A really annoying dark pattern I see over and over:

- start using an app or service
- agree to receive notifications such as “your car is here” or “someone replied to you”
- time passes
- app or service starts abusing notifications to get me to engage via promotions or even plain advertising

Often my easiest recourse there is to turn off the app’s notification privileges.

Abusive, short-sighted, and dumb. You’re never getting that permission back.

@sean Our online supermarket app does that. Pita, as I really do want to know when they're nearly here.
@sean I really really want one of the mobile platforms to force apps to separate promotional notifications from service notifications. So tired of having to leave Doordash or Lyft or Wegmans (or, or, or… list goes on and on) notifications on in order to receive the ones I need about things arriving or problems with an order, only to be buried by stupid promotional notifications the other 98% of the time.
@castillar Yep. I’ve thought about exactly this. Punishment for abusing the separation: global notification ban for your app for 1 day, doubles on every infraction.
@castillar @sean I know iOS has per app options to still receive "time sensitive" notifications even when rest of the notifications are disabled or sent to a digest. Not sure how strong they are enforcing the guidelines on them, but seems to have cleaned up the notification spam I used to see a lot after I switched the noisy apps to digest / time sensitive only.
@clawswords I should give that a shot and see how much difference it makes!
@sean most of the time I stop using it altogether. I lived long enough without it, I can continue to do so 🤷‍♂️
@sean Unless there is a reason I 10000% need notifications, I say no by default now.
@lisamelton @sean It depends on the application for me. As long as they don't over advertise me, I'm okay but some advertising is alright. I mean, they gotta make cash somehow right? that's how apps survive.
@sean

If I can't use it on a browser I don't want to know.

Dump The Chump - not just the app.
@sean I've gone through this cycle enough times to say "nope" to notifications the first time the app installs. Because why should I trust the app maker for NOT abusing that when that's literally what every single app made does.
@sean @lisamelton Meetup broke this badly today. Previously it's only been reminders of events in select groups; now promoting some ChatGPT class??

@sean So many businesses lose sight of their reason to exist, which should be to provide goods or services that consumers need. (I avoid saying ‘customers’, because there are so many businesses whose customers are advertisers, not consumers.)
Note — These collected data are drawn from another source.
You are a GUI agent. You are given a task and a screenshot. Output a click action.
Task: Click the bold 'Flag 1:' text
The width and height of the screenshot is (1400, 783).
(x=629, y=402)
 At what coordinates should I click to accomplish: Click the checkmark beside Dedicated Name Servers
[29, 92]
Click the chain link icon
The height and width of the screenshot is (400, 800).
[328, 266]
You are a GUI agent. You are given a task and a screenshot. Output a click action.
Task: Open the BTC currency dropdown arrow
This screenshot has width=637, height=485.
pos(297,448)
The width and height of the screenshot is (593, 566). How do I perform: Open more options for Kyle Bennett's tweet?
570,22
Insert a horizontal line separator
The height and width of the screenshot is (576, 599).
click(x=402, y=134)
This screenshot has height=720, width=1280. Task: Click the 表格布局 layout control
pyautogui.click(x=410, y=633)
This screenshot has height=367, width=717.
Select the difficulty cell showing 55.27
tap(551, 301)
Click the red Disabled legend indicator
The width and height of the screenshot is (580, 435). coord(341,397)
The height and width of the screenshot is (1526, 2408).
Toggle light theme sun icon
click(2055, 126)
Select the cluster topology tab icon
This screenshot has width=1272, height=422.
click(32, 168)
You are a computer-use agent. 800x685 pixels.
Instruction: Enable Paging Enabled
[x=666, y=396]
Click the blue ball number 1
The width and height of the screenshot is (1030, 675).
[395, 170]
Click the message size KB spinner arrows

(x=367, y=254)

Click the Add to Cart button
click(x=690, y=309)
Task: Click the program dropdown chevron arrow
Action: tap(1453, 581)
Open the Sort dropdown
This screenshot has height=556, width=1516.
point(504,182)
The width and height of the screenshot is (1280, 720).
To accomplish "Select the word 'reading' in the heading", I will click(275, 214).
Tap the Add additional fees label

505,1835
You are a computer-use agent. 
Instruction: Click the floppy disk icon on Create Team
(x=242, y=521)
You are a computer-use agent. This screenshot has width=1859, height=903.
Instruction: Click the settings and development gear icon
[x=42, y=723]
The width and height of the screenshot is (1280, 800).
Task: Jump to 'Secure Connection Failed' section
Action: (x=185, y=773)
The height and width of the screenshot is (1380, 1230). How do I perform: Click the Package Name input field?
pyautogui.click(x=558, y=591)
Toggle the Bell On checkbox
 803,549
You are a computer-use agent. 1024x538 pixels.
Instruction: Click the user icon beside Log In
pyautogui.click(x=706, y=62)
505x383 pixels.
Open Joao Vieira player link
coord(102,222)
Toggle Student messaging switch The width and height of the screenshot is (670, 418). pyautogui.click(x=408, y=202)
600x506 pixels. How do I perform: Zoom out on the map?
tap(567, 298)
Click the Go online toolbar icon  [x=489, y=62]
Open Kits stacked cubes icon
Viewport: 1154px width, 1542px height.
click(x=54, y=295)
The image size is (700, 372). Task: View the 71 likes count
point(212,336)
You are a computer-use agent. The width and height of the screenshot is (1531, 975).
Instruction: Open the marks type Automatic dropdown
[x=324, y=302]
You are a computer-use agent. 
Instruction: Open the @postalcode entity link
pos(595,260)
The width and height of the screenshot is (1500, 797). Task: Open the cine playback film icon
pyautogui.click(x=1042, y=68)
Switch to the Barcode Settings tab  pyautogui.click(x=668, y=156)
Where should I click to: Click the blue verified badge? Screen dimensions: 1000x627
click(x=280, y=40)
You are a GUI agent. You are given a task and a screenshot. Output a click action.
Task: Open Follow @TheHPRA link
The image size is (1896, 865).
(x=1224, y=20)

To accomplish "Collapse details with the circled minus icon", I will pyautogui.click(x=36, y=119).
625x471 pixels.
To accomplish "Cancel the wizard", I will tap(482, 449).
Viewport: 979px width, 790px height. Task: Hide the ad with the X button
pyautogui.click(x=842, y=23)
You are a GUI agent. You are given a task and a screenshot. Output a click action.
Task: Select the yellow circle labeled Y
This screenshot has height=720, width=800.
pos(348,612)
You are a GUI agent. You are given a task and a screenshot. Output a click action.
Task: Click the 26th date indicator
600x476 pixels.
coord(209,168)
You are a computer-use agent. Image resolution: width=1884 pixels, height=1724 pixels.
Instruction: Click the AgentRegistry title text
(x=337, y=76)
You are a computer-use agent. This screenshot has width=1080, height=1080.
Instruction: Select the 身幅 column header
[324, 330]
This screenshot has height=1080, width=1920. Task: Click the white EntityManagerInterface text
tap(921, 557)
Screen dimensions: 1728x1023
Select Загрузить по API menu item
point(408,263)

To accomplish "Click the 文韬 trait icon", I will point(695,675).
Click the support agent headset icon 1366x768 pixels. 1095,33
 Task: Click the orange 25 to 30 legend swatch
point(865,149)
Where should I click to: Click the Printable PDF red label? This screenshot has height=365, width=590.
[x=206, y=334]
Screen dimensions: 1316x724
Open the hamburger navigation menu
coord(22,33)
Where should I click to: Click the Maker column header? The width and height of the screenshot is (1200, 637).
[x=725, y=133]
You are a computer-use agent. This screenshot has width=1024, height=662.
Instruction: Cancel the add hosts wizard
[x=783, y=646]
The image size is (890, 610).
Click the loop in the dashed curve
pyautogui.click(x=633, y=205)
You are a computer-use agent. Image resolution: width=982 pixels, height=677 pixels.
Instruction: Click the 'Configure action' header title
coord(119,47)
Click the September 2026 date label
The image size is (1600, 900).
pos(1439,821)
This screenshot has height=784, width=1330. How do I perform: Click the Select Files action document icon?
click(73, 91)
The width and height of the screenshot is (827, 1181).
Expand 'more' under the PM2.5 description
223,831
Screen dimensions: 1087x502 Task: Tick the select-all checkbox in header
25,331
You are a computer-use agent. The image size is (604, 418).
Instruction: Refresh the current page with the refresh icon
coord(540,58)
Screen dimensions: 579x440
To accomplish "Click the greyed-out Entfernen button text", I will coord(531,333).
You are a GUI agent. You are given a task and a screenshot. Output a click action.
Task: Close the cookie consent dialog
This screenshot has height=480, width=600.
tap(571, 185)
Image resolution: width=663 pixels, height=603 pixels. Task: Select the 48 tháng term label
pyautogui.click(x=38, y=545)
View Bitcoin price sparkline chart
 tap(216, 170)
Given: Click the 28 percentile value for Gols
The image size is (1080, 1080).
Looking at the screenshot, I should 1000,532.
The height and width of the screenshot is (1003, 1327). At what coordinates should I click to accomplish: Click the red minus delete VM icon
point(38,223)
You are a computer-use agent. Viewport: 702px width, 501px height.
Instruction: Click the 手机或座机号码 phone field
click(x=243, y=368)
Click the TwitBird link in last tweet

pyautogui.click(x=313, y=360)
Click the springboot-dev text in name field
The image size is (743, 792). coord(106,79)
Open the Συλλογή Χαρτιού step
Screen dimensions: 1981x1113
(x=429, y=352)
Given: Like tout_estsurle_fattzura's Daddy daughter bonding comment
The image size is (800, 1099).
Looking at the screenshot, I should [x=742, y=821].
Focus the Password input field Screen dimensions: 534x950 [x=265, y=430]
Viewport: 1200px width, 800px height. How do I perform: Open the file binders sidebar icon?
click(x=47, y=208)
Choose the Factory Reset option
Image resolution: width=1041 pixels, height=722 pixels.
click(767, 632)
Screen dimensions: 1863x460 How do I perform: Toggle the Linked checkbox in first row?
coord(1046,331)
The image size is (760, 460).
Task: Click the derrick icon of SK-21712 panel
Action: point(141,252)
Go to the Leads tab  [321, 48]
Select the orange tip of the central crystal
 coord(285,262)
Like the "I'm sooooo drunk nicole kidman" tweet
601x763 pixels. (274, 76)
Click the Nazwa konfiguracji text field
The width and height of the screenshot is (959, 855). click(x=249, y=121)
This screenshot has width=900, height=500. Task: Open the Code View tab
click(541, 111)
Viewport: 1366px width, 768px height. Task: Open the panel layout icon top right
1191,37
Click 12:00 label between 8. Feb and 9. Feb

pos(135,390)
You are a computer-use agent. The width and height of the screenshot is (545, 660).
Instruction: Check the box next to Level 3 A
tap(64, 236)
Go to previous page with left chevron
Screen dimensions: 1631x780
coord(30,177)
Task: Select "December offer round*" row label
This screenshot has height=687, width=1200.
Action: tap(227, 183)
Short-term greed inevitably destroys reputation and long-term viability. Often this is driven by investors who don’t understand and don’t care, as long as they get a quick, profitable exit.

@sean I really want the option to enable a specified apps notifications but only for a limited period of time.

For example, I’ve ordered from a takeaway app and only want notifications for the next hour.
Or I’m travelling today, so my airline can send me notifications for 24 hours before the flight.